Saved entries
%%

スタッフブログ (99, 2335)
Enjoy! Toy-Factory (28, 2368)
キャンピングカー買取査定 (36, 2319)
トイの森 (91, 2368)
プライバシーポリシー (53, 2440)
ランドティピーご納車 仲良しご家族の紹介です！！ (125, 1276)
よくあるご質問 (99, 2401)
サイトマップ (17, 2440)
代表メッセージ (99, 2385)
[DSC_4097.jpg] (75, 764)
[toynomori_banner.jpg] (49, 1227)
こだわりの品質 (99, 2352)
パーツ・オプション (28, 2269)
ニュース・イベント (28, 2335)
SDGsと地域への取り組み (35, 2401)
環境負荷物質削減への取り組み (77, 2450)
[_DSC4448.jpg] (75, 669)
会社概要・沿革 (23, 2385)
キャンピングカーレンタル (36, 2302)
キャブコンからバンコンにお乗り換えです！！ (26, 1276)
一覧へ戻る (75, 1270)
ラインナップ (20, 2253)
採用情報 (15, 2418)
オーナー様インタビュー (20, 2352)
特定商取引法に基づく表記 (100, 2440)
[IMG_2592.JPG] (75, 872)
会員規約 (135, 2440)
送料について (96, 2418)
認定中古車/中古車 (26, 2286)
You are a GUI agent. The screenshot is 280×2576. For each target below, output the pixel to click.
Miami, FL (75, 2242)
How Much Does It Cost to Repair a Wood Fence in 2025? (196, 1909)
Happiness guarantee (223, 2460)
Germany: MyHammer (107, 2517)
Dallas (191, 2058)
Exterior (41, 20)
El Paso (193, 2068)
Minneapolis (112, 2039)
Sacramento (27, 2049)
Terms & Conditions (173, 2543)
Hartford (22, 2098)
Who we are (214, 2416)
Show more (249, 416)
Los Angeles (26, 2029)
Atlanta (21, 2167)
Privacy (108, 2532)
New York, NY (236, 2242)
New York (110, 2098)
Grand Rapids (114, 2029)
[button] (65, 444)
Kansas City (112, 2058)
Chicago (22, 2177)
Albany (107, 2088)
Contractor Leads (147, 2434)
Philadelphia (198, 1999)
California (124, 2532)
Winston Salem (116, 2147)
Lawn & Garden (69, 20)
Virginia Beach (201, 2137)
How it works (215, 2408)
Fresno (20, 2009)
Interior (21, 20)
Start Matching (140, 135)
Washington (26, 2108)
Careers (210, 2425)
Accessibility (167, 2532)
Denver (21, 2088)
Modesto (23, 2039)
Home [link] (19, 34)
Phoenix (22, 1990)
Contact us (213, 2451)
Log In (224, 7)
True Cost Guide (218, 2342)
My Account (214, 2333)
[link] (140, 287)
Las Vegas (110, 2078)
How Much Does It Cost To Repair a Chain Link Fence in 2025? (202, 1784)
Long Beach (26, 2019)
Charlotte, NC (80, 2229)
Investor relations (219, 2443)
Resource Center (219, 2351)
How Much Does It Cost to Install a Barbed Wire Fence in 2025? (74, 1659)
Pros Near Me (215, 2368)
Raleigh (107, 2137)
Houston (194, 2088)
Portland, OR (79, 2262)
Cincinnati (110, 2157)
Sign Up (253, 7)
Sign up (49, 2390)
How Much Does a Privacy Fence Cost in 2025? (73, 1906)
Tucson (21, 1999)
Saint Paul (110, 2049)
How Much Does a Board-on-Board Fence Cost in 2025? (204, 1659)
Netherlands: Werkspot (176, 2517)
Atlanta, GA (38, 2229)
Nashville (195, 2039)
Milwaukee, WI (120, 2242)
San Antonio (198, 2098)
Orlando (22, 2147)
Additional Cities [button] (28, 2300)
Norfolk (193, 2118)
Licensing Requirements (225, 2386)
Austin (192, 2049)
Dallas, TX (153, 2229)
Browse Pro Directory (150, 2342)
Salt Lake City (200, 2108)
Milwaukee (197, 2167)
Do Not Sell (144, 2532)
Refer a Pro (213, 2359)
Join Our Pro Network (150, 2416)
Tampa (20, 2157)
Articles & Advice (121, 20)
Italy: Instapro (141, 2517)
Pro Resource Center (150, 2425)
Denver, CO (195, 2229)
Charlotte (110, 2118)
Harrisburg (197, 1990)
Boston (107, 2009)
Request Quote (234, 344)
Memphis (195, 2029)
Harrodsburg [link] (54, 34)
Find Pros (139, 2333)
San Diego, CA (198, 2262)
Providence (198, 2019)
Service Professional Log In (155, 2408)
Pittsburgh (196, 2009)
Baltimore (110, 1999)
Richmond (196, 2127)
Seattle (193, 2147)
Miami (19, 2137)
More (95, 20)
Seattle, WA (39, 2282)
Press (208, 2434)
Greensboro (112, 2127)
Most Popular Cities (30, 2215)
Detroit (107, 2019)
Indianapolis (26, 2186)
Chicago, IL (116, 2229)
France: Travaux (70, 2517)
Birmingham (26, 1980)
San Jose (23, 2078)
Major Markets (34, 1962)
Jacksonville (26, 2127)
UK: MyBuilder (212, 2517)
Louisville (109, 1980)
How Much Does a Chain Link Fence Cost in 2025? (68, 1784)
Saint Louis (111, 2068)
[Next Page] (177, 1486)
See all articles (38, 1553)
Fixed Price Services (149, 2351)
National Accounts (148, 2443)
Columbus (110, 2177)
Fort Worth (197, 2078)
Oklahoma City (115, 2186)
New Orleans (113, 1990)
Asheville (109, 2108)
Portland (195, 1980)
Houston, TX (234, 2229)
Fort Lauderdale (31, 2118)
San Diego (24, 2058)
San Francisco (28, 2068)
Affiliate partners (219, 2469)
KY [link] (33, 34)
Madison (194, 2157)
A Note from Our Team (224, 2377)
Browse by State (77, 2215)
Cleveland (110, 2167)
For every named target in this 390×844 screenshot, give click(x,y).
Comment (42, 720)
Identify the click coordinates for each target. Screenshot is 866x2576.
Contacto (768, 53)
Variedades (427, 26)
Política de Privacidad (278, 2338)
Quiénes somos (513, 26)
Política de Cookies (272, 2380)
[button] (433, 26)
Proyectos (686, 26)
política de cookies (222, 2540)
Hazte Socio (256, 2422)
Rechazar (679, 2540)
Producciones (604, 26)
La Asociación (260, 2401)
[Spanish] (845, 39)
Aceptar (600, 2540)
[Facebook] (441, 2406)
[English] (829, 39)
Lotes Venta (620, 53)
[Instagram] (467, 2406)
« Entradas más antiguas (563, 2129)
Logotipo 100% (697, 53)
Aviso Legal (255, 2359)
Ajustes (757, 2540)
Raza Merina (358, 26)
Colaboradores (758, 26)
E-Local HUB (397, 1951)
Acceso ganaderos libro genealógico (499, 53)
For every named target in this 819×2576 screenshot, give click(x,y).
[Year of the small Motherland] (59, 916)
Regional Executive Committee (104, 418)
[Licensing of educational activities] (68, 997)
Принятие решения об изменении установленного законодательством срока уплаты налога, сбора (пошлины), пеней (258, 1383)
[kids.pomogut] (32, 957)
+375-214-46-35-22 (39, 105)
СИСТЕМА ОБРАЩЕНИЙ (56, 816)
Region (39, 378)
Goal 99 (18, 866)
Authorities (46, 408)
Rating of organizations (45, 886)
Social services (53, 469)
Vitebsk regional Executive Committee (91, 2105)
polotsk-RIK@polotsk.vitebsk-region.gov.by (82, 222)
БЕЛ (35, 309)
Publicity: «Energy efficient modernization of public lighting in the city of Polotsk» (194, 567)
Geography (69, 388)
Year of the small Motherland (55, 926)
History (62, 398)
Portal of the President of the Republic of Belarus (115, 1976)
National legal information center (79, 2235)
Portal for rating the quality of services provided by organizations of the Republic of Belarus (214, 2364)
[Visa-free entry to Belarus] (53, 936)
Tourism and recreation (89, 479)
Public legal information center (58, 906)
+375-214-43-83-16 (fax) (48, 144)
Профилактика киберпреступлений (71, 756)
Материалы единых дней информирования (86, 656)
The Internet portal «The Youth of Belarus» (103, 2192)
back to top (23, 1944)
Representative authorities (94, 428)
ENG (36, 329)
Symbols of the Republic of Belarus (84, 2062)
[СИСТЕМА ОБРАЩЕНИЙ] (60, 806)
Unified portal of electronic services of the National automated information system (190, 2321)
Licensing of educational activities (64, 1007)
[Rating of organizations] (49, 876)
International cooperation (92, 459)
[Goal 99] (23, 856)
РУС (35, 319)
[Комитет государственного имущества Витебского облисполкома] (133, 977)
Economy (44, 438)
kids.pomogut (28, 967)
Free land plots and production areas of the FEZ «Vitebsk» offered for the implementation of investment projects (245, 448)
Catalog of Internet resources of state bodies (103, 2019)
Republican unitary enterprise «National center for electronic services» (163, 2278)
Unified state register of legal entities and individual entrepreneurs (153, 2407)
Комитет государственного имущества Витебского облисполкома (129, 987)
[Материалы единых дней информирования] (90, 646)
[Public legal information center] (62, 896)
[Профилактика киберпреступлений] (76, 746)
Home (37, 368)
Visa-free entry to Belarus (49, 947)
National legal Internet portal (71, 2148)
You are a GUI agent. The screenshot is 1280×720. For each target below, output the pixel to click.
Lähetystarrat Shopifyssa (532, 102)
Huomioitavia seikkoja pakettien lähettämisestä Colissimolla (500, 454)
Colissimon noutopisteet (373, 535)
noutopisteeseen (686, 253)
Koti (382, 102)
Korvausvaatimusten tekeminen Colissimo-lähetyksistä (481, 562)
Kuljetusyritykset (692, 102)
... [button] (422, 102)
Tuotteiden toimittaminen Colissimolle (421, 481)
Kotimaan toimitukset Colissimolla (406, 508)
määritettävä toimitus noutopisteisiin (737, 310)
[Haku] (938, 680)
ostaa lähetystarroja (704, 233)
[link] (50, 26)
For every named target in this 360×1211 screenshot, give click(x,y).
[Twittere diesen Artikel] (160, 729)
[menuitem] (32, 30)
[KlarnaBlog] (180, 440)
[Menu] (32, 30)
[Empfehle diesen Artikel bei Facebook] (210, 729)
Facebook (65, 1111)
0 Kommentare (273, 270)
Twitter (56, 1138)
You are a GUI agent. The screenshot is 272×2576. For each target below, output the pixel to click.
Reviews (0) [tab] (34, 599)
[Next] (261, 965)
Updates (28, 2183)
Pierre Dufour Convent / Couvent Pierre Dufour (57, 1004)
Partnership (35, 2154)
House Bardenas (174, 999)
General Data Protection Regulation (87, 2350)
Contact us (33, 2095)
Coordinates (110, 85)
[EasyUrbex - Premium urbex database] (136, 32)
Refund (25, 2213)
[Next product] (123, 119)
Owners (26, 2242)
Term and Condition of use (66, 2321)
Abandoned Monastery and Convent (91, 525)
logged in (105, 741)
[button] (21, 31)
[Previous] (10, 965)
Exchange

%%

→ **Instructions for the task**: Starting with the line with "Catalog of Internet" above and going on through the line with "National legal Internet portal (71, 2148)", transcribe every line exactly, both ends included, and add nothing.

→ **Solution**:
Catalog of Internet resources of state bodies (103, 2019)
Republican unitary enterprise «National center for electronic services» (163, 2278)
Unified state register of legal entities and individual entrepreneurs (153, 2407)
Комитет государственного имущества Витебского облисполкома (129, 987)
[Материалы единых дней информирования] (90, 646)
[Public legal information center] (62, 896)
[Профилактика киберпреступлений] (76, 746)
Home (37, 368)
Visa-free entry to Belarus (49, 947)
National legal Internet portal (71, 2148)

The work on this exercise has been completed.